To do: The answer must be an exact copy of the lines from the one with "1088x649 pixels. Task: Click" through the final line below, with no pictures and nothing else.

--- Materials provided ---

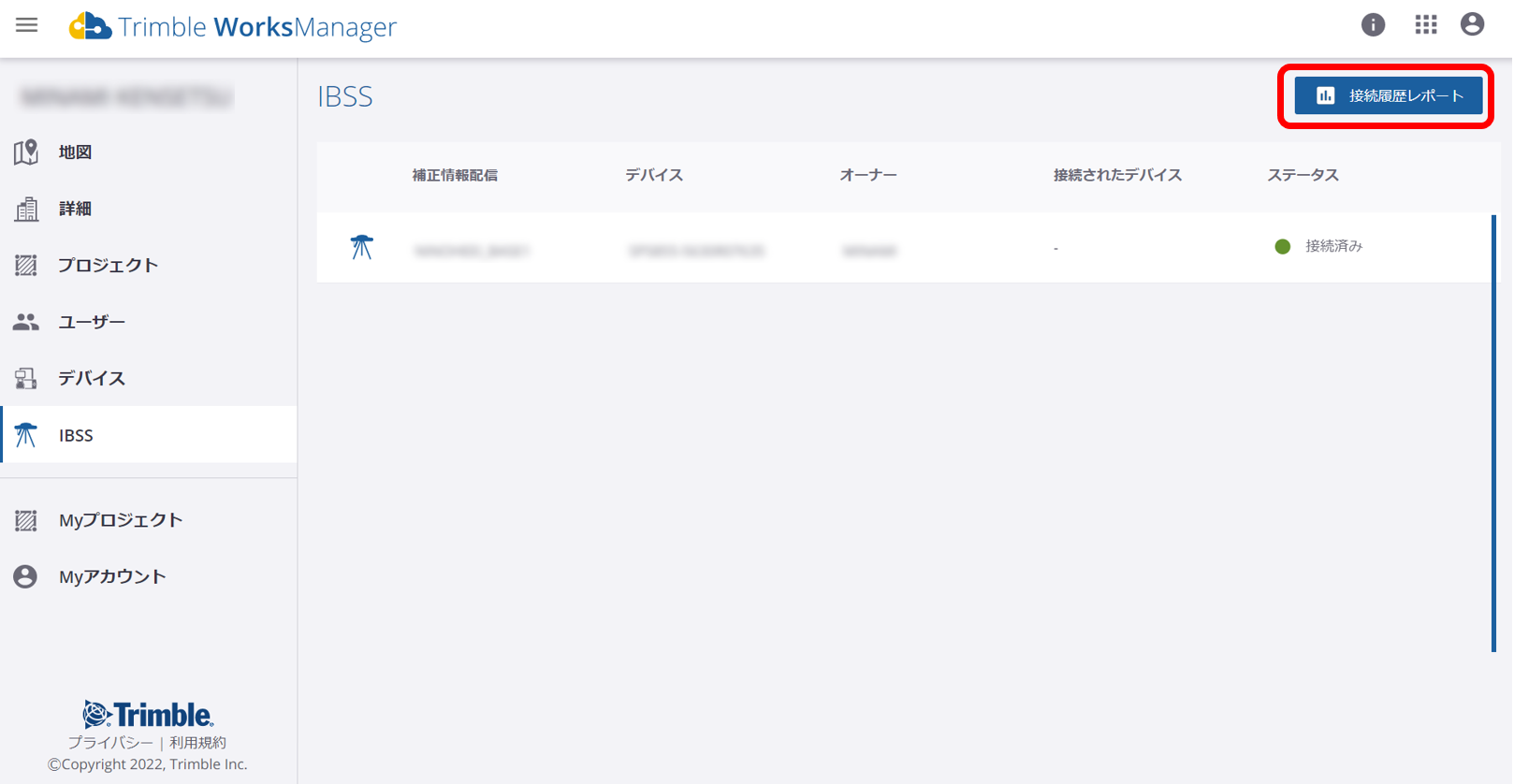The image size is (1514, 784).
Task: Go to Myプロジェクト page
Action: pyautogui.click(x=120, y=520)
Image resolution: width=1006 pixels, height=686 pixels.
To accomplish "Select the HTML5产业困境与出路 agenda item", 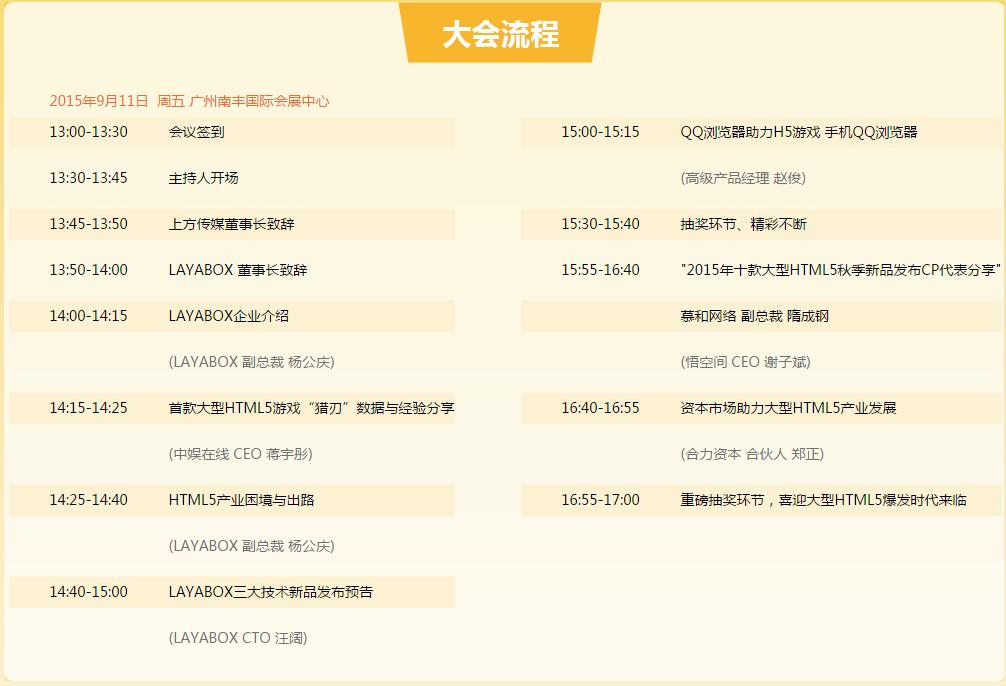I will pyautogui.click(x=250, y=499).
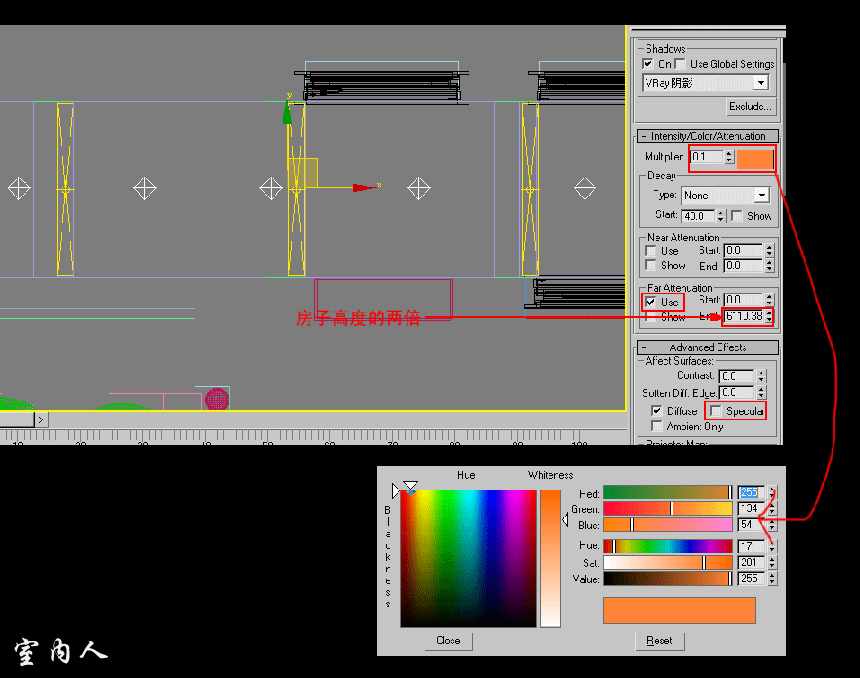The width and height of the screenshot is (860, 678).
Task: Uncheck the Far Attenuation Use checkbox
Action: pos(652,301)
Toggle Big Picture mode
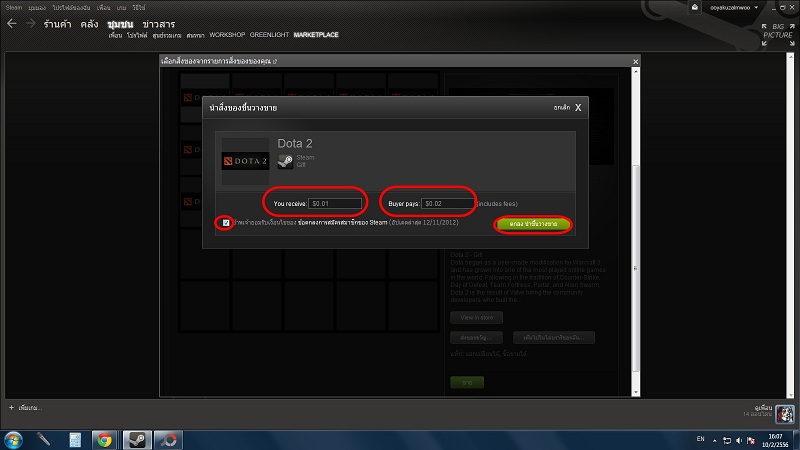 coord(778,34)
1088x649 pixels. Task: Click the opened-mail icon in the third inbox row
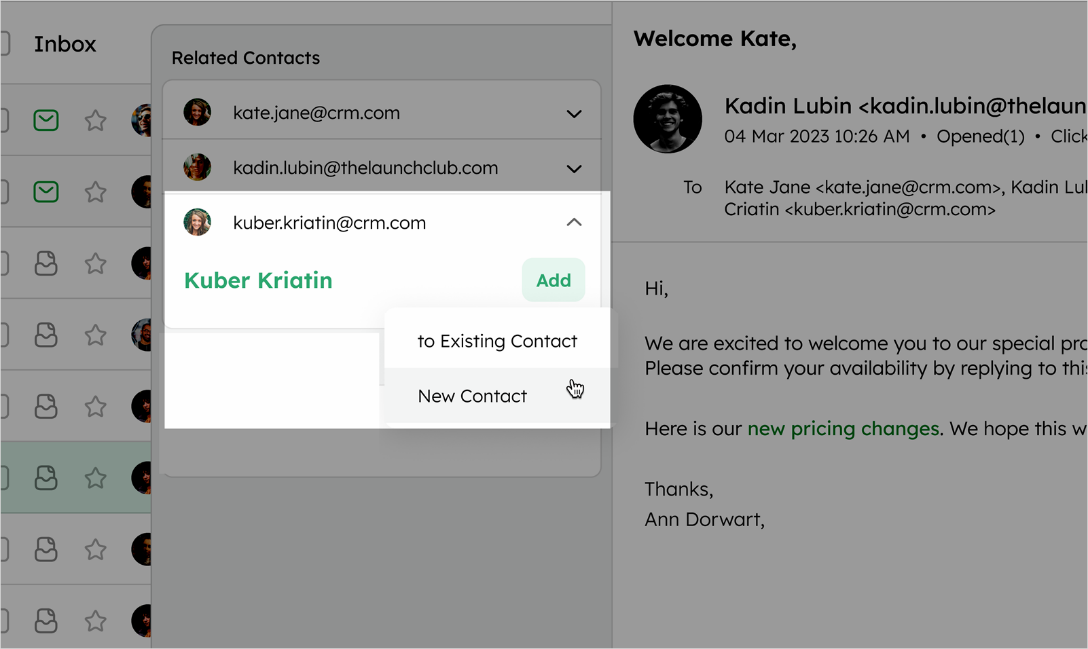click(x=46, y=263)
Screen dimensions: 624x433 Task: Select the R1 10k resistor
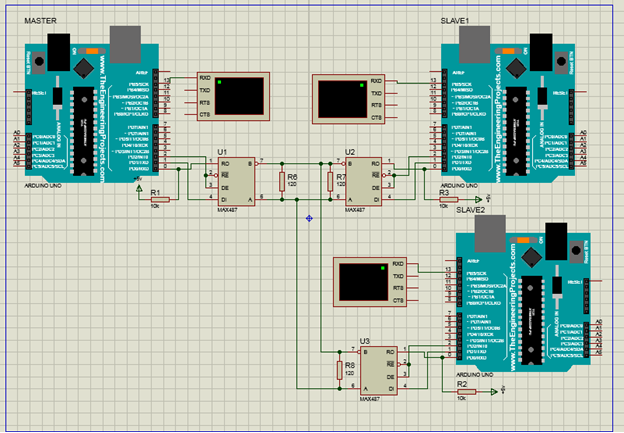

---

Task answer:
1088x649 pixels. Task: Click the opened-mail icon in the third inbox row
click(x=46, y=263)
Screen dimensions: 624x433 Task: Select the R1 10k resistor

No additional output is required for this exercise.